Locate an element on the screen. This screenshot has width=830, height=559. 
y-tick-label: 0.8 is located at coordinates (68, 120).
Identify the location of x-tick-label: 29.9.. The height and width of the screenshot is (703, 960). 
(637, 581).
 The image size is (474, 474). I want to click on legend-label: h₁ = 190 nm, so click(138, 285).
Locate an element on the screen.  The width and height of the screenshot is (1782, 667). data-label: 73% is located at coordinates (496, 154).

--

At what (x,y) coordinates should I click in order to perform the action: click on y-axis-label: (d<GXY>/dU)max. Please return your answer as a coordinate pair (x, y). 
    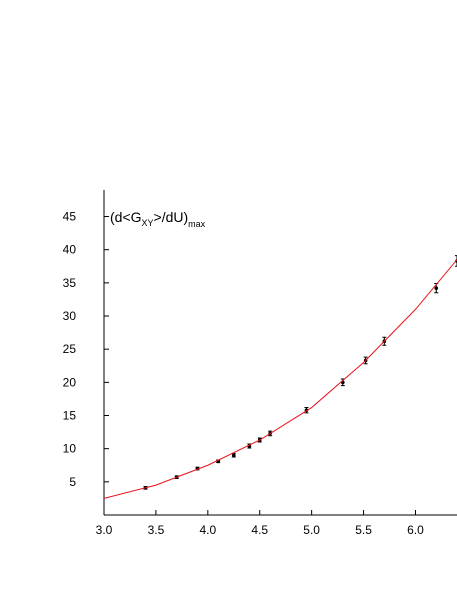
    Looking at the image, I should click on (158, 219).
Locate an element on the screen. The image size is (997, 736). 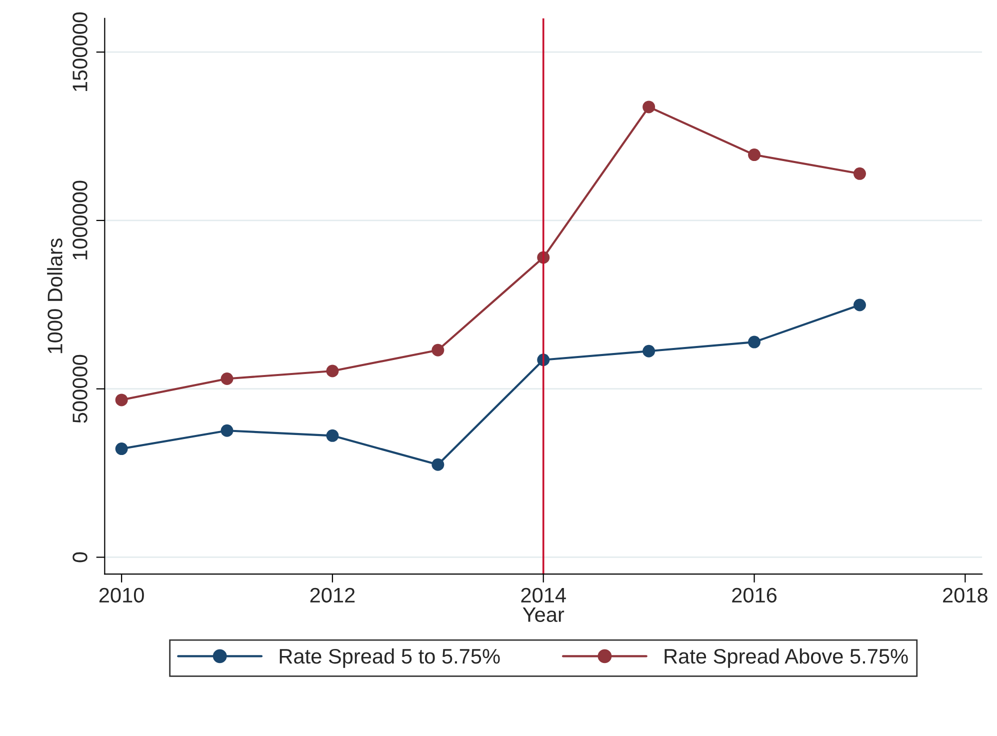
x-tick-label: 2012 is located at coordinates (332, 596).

==

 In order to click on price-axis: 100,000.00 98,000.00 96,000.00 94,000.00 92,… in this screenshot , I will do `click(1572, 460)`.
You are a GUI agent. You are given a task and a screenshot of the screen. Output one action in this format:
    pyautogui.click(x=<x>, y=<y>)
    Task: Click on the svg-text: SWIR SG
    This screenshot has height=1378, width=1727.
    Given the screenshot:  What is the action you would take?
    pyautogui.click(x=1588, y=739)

> **What is being asked**
Convert the lines above, from the line with "Locate an element on the screen. The" up to and including the line with "x-tick-label: 2012 is", into a Markdown table with the columns Number and Line. Skip blank lines and leave the pictures out.

> **Output for this task**
| Number | Line |
|---|---|
| 1 | Locate an element on the screen. The image size is (997, 736).  |
| 2 | x-tick-label: 2012 is located at coordinates (332, 596). |